Lo Real Maravilloso

Lauren Kaplan
Jan 25, 2013 5:08AM

Mexico City, from which I returned last week, is an underrated metropolis. It is full of provocative paradoxes and surprising juxtapositions. These inconsistencies, while jarring at first, meld together to create a pervasive air of fascinating strangeness.

Modern and ancient calmly coexist in the historic center. While eating lunch near the Zocalo, the city’s largest plaza, I simultaneously ogled excavated ruins of the Templo Mayor and took advantage of the square's free WiFi. Cultural commingling is highlighted by street and district names: Our apartment was at the intersection of  Chilpancingo (meaning wasp or bee in Nahuatl, one of Mexico’s indigenous languages)  and Amsterdam, in the heart of the chic Colonia Condesa, sandwiched between the neighboring zones of Roma and Tacubaya. Condesa’s avenues are lined with Art Nouveau and Deco architecture, which provides a pretty, if incongruous, backdrop for rows of enthusiastic taco vendors.
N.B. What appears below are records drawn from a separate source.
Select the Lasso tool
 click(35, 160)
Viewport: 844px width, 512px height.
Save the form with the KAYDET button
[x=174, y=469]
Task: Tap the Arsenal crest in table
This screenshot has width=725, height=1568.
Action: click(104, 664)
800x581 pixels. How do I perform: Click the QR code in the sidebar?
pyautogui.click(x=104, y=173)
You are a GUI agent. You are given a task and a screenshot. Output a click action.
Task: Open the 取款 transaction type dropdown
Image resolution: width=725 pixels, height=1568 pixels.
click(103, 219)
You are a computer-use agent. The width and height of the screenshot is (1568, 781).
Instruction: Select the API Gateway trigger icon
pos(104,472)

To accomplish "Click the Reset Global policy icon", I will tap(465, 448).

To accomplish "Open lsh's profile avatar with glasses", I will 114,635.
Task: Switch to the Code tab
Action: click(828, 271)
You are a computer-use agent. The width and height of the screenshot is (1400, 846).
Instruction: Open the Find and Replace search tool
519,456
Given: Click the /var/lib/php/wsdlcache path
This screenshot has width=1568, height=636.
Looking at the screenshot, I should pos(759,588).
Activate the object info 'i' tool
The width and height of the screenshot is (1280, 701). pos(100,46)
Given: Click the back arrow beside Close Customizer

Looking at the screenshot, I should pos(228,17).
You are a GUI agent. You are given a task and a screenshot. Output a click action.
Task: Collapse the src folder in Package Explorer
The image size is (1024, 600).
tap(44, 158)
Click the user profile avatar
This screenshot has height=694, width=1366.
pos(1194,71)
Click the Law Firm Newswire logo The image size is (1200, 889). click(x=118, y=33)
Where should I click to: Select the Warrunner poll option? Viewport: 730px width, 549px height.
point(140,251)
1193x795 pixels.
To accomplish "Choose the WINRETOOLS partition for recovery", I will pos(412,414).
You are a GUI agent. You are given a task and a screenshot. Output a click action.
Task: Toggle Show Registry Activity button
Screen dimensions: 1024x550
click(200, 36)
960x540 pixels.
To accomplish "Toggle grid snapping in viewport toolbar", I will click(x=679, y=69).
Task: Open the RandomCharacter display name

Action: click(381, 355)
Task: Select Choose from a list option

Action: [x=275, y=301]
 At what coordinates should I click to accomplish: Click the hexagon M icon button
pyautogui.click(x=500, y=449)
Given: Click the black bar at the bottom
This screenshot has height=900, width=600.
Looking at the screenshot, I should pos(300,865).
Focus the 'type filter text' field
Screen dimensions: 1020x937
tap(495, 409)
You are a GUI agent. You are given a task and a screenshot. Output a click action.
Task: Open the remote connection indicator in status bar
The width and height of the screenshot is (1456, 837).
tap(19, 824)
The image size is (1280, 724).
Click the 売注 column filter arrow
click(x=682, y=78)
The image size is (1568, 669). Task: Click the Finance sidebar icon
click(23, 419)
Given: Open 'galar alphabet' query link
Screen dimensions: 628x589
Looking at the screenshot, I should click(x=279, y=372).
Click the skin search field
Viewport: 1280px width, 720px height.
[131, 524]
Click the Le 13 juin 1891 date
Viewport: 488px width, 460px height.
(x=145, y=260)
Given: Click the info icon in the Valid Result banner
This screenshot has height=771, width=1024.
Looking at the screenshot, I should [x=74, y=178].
Europe has certainly left its imprint on the modern art and architecture of the city, not least because many Europeans escaped to the capital in the first half of the twentieth century.  In the 1940s and 50s, Mexico City became a haven for displaced Surrealists. Painters like Remedios Varo (originally Spanish) and Leonora Carrington (born in England) used the city’s bizarre hybridity as artistic fodder. Their compositions have enticed me for years now, as they combine disparate objects into meticulously rendered scenes, making the impossible believable. 

For instance, I intellectually understand that it's outrageous for a woman to grind up star matter and feed it to a crescent moon, as she does in Celestial Pablum; however, the painting remains powerful and relatable.  Perhaps this is because, though the scene is fantastic, the emotions it captures are real. The figure with the heart-shaped face is surely meant to represent Varo, who, unable to bear children, had deep ambivalence about motherhood and domestic trappings. The protagonist's despondence is made all the more palpable because her task, which should be full of wonder, seems like painful drudgery. Though Varo struggled with solitude and ennui throughout her career, she didn't explore this type of imagery until she moved to Mexico.  Perhaps her new locale (as well as her new-found creative partnership with Carrington) allowed her to explore new sources within herself. 

In 1949, the literary critic Alejo Carpentier wrote an article titled “On the Marvelous Real in America.” In it, he contends that Surrealism is inherently Latin American, since the strange marriages diligently contrived by European Surrealists are naturally part of the landscape in this part of the world. “After all,” he asked, “what is the entire history of America if not a chronicle of the marvelous real? Here the strange is commonplace and always [has been.]”

This notion of the “marvelous real,” a Latin American variant of Surrealism, is one of the many threads explored in the exhibition Drawing Surrealism, now on view at the Morgan Library & Museum through April 21(see here to learn more about visiting this exhibition with me). 

This carefully curated show investigates how drawing allowed Surrealists to unlock their subconscious desires and play around with chance. Though Varo's touch is sorely missed in this show, three works by Carrington are on view--a rare treat in New York. They showcase beautiful twists and unexpected details, offering glimpses of the magic that once inspired her and Varo in Mexico’s sprawling capital and is still omnipresent there today. 

Sources: 

Alejo Carpentier, “On the Marvelous Real in America,” in Magic Realism: Theory, History and Community, ed. Wendy B. Farris and Lois Parkinson Zamora, (North Carolina: Duke University Press, 1995). 

Whitney Chadwick, Women Artists and the Surrealist Movement, (New York: Thames and Hudson, 1985).